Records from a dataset
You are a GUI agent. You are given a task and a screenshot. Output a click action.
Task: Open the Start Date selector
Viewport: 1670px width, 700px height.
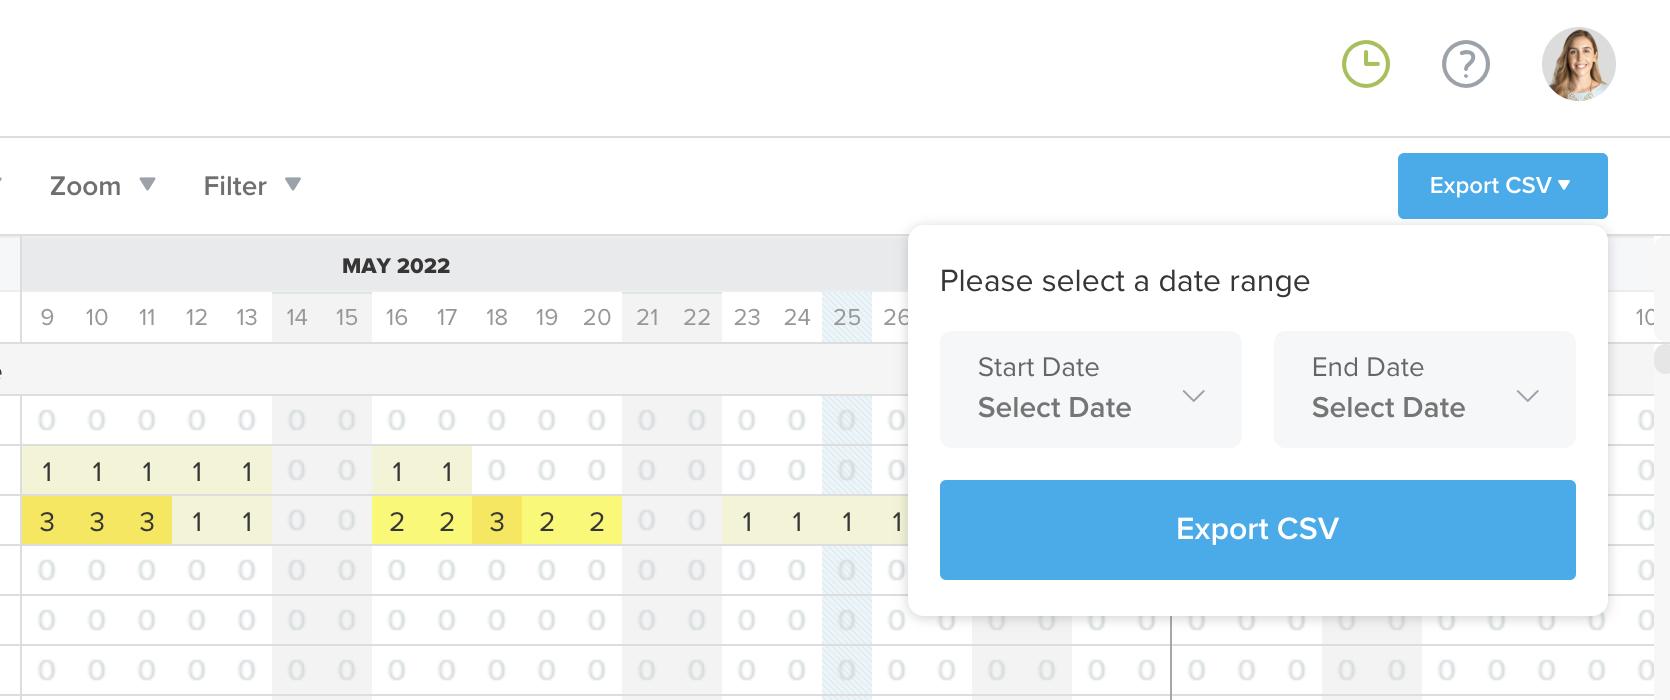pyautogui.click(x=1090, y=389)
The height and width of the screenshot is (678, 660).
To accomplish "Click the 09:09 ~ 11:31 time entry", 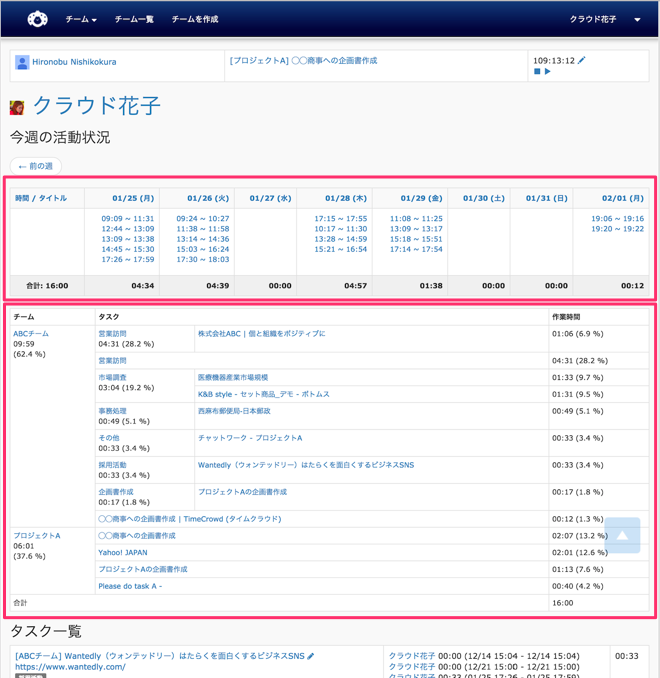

[What you need to do] Where the word "screenshot" appears in a line of the entries, copy that line.

[Solution]
You are a GUI agent. You are given a task and a screenshot. Output a click action.
The height and width of the screenshot is (678, 660).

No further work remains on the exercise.